Accordingly, any of these liabilities, penalties, suspensions, terminations or
regulatory changes could materially adversely affect our financial condition and
results of operations enough to possibly force us to cease our business
operations.
Our
operations may expose us to significant costs and liabilities with respect to
environmental, operational safety and other matters.
We may
incur significant costs and liabilities as a result of environmental and safety
requirements applicable to our oil and natural gas exploration and production
activities. We may also be exposed to the risk of costs associated with Kansas
Corporation Commission requirements to plug orphaned and abandoned wells on our
oil and natural gas leases from wells previously drilled by third parties. In
addition, we may indemnify sellers or lessors of oil and natural gas properties
for environmental liabilities they or their predecessors may have created. These
costs and liabilities could arise under a wide range of federal, state and local
environmental and safety laws and regulations, including regulations and
enforcement policies, which have tended to become increasingly strict over time.

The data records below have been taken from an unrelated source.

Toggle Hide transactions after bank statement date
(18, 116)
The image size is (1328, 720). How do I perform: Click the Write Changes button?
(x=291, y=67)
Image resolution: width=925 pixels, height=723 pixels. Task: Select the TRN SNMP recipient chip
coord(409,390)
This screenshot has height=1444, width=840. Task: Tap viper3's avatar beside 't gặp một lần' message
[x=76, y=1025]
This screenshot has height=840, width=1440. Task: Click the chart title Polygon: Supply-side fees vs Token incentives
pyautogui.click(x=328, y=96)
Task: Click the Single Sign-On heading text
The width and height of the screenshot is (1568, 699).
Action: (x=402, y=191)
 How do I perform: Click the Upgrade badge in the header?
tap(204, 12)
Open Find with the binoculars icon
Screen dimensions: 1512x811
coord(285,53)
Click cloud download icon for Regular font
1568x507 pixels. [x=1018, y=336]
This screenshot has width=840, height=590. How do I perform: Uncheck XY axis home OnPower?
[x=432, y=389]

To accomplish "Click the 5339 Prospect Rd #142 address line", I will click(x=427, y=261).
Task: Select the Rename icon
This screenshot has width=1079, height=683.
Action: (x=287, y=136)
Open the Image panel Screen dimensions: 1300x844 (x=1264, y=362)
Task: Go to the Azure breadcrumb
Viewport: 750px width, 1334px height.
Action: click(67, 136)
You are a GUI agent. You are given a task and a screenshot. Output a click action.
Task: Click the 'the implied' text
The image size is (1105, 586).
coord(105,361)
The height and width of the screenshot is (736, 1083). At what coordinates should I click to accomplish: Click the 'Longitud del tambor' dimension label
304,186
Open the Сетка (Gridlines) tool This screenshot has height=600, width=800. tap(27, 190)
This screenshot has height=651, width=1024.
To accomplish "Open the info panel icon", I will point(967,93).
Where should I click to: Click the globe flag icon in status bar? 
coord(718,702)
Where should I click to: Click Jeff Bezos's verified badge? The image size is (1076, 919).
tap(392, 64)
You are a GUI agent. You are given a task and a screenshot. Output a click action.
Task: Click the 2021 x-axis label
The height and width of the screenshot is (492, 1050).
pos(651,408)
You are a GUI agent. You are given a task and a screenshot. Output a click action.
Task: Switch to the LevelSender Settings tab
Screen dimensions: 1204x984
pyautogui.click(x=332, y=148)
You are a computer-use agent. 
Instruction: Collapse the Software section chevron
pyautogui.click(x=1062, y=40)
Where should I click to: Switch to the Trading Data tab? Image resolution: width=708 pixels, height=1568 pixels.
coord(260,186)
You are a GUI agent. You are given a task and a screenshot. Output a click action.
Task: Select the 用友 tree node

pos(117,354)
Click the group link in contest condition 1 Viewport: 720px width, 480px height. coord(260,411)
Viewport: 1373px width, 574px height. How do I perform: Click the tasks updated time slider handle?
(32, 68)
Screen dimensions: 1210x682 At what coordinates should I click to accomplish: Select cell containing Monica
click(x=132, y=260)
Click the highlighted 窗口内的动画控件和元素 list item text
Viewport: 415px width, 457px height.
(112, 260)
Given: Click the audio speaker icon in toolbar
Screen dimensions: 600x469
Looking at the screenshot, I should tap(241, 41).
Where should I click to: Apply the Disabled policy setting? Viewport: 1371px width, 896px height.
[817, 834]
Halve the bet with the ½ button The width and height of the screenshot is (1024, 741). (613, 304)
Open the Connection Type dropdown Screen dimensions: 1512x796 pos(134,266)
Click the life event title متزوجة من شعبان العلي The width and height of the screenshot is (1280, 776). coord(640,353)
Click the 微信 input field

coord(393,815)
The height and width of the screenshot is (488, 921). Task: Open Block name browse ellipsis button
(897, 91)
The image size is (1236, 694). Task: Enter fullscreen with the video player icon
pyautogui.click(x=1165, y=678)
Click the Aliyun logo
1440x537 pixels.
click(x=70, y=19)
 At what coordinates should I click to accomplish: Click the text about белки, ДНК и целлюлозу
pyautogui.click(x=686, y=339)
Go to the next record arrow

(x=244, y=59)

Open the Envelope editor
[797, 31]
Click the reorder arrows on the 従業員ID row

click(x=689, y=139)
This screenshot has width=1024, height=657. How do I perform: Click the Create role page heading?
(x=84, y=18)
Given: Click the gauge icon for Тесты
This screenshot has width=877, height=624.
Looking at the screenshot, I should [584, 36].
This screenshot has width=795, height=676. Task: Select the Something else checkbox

Failure to comply with these laws and regulations may result in the assessment
of administrative, civil and criminal penalties, imposition of cleanup and site
restoration costs, liens and to a lesser extent, issuance of injunctions to
limit or cease operations. In addition, claims for damages to persons or
property may result from environmental and other impacts of our
operations.
Strict,
joint and several liability may be imposed under certain environmental laws,
which could cause us to become liable for the conduct of others or for
consequences of our own actions that were in compliance with all applicable laws
at the time those actions were taken. New laws, regulations or enforcement
policies could be more stringent and impose unforeseen liabilities or
significantly increase compliance costs. If we are not able to recover the
resulting costs through insurance or increased revenues, our ability to operate
effectively could be adversely affected.
Our
facilities and activities could be subject to regulation by the Federal Energy
Regulatory Commission or the Department of Transportation, which could take
actions that could result in a material adverse effect on our financial
condition.
Although
it is anticipated that our natural gas gathering systems will be exempt from
FERC and DOT regulation, any revisions to this understanding may affect our
rights, liabilities, and access to midstream or interstate natural gas
transportation, which could have a material adverse effect on our operations and
financial condition. In addition, the cost of compliance with any revisions to
FERC or DOT rules, regulations or requirements could be substantial and could
adversely affect our ability to operate in an economic manner. Additional FERC
and DOT rules and legislation pertaining to matters that could affect our
operations are considered and adopted from time to time. We cannot predict what
effect, if any, such regulatory changes and legislation might have on our
operations, but we could be required to incur additional capital expenditures
and increased costs.
33
Although
our natural gas sales activities are not currently projected to be subject to
rate regulation by FERC, if FERC finds that in connection with making sales in
the future, we (i) failed to comply with any applicable FERC administered
statutes, rules, regulations or orders, (ii) engaged in certain fraudulent acts,
or (iii) engaged in market manipulation, we could be subject to substantial
penalties and fines of up to $1.0 million per day per violation.
We
operate in a highly competitive environment and our competitors may have greater
resources than us.
The
natural gas and oil industry is intensely competitive and we compete with other
companies, many of which are larger and have greater financial, technological,
human and other resources. Many of these companies not only explore for and
produce crude oil and natural gas but also carry on refining operations and
market petroleum and other products on a regional, national or worldwide basis.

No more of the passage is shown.